~日本のコンバージョン建築の先駆け~
<建築家>浦辺鎮太郎
倉敷アイビースクエアは、江戸幕府の代官所跡に建築された倉敷紡績(現クラボウ)の旧工場が、倉敷出身の建築家、浦辺鎮太郎氏の設計により、ホテルを中心とした複合文化施設として改修されたものです。近年、多く見られる工場や倉庫建築のコンバージョン(転用)、保存改修の日本での先駆けと言える建物です。
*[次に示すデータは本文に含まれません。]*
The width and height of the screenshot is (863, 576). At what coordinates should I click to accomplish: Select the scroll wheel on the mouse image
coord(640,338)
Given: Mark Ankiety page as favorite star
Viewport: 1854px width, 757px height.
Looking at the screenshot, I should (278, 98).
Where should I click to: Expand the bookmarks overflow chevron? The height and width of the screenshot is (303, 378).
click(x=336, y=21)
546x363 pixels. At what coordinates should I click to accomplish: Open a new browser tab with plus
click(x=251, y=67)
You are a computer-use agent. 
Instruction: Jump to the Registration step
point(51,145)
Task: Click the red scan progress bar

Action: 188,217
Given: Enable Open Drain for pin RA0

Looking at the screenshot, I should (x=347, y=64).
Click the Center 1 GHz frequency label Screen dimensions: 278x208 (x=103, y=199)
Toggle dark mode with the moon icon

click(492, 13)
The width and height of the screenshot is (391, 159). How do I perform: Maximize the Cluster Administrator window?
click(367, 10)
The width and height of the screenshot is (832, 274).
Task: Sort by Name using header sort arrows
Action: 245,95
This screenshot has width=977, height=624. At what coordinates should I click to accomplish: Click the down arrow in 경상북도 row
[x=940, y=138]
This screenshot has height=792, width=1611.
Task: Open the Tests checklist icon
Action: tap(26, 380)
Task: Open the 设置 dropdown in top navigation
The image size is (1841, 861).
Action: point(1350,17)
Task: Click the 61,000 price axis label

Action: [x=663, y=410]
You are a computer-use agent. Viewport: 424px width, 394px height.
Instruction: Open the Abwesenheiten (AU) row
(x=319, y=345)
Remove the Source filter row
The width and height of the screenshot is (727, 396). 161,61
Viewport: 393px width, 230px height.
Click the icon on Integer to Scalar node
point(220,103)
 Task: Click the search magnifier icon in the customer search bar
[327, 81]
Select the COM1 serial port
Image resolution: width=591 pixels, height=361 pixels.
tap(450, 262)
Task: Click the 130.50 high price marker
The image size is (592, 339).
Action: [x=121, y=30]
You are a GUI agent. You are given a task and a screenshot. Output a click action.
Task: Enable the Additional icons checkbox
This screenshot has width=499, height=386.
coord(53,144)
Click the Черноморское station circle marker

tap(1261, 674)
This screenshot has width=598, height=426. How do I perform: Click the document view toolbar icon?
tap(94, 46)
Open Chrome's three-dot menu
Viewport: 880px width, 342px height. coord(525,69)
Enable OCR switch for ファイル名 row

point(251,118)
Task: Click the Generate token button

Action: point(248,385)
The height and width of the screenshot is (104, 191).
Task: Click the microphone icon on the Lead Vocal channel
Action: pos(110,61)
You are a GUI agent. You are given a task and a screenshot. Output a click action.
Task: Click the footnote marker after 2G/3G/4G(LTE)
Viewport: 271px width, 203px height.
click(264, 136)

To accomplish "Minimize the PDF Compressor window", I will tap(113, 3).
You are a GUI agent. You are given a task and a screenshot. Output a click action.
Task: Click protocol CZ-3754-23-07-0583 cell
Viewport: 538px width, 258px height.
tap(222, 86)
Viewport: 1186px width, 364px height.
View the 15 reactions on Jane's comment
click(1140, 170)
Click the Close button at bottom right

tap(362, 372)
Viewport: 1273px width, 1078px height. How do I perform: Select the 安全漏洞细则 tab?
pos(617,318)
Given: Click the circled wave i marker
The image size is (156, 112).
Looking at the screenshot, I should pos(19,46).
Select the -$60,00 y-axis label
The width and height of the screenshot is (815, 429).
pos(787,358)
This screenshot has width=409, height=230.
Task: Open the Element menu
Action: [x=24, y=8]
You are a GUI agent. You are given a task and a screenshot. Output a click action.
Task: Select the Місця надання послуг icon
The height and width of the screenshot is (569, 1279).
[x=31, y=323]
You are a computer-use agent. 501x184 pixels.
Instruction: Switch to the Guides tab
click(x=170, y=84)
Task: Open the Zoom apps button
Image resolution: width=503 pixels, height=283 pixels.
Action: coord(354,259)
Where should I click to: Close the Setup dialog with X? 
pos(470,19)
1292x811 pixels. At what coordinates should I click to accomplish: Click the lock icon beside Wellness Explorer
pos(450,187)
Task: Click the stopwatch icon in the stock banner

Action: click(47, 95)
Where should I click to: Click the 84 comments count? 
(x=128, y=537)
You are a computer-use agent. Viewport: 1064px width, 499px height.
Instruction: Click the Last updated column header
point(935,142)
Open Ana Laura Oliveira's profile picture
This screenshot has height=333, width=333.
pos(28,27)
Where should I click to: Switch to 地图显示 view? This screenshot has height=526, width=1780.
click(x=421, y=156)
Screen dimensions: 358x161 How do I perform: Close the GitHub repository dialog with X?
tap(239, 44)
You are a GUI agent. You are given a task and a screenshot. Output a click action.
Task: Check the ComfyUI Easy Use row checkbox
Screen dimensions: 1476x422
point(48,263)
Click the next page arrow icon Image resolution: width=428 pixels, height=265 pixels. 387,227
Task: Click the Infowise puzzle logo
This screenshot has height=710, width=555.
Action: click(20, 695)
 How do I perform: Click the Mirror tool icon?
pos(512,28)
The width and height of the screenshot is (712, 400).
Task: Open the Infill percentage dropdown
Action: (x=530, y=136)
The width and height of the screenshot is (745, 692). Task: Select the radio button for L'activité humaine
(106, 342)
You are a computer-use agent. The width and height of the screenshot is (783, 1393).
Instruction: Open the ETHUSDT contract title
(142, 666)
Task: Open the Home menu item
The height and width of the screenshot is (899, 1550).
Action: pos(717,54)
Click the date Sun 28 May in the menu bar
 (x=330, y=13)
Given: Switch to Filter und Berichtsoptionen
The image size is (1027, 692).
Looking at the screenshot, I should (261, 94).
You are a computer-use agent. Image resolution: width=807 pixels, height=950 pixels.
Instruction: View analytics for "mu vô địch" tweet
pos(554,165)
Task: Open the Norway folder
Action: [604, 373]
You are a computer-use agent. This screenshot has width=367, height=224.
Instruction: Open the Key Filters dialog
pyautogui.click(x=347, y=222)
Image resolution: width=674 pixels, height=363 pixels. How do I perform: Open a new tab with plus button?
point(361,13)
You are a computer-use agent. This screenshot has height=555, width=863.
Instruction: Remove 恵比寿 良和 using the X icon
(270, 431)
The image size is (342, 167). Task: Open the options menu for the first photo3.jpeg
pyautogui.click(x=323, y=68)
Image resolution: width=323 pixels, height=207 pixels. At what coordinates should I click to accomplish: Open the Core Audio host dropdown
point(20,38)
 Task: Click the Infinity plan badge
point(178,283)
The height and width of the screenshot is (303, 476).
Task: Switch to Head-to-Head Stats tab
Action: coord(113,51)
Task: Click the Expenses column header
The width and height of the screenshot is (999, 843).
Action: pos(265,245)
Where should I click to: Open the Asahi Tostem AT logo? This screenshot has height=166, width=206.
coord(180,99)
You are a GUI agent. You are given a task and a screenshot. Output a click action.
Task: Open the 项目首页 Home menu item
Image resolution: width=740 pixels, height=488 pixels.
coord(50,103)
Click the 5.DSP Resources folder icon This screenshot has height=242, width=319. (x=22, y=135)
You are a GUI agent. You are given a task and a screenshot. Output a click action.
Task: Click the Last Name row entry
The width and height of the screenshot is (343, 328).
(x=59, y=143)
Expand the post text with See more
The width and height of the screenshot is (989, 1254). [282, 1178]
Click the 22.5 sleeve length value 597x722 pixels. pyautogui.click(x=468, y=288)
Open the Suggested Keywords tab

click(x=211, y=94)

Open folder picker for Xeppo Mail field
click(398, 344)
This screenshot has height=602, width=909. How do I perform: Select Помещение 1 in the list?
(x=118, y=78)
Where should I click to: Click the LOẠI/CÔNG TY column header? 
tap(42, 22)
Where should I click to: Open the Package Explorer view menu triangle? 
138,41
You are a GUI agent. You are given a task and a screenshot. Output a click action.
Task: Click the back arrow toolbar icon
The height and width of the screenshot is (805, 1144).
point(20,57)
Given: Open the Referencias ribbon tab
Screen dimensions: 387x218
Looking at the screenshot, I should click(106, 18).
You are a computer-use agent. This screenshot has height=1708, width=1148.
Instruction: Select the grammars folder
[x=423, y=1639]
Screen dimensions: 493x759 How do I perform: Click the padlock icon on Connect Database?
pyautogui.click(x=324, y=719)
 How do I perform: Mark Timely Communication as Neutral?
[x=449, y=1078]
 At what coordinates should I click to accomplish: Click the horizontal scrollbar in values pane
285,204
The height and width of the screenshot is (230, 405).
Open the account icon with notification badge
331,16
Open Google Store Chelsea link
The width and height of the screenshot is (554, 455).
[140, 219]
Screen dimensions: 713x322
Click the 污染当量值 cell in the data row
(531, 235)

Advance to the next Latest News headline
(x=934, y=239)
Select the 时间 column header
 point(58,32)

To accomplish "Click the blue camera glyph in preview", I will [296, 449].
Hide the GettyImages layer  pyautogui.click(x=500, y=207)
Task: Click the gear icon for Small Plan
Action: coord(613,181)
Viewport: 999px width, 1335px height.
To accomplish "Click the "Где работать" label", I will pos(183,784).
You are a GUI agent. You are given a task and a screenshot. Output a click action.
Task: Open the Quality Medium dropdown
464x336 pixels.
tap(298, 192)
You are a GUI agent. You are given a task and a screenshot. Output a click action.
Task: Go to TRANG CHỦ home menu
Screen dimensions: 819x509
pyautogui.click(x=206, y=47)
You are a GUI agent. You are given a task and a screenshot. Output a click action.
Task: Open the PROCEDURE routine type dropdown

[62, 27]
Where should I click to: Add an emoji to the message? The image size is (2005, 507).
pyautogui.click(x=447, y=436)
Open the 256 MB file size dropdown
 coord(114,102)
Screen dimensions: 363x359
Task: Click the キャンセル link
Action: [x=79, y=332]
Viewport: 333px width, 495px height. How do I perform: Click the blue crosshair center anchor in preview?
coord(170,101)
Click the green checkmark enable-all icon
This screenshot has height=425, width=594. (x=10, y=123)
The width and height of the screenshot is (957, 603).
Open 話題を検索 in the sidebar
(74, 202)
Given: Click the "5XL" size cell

もとの工場は赤レンガの平家建てが敷地一杯に連立する建物群でしたが、一部の棟を間引くことにより、広場や通路などの空間を生み出して平面計画がなされています。解体部分は4000㎡に及びましたが、各材料は部材ごとに分別され、可能なものは再利用されました。
解体された工場の床にあった機械基礎の石は、そのままの形状で広場にしかれたり、柱があった位置にはその基礎石が置かれており、それらの間に在来のレンガと瓦を敷き詰めるなど、ふんだんに活用されています。これらは、単に解体した材料の状態が良かったことだけでなく、職人達の目利き、技術力による部分も大きいそうです。
北西部分の建物(アイビー学館)は展示スペースとして再利用されています。また、工場時代に温度管理のために植えられた蔦は、アイビースクエアの象徴であるとともに名前の由来にもなっています。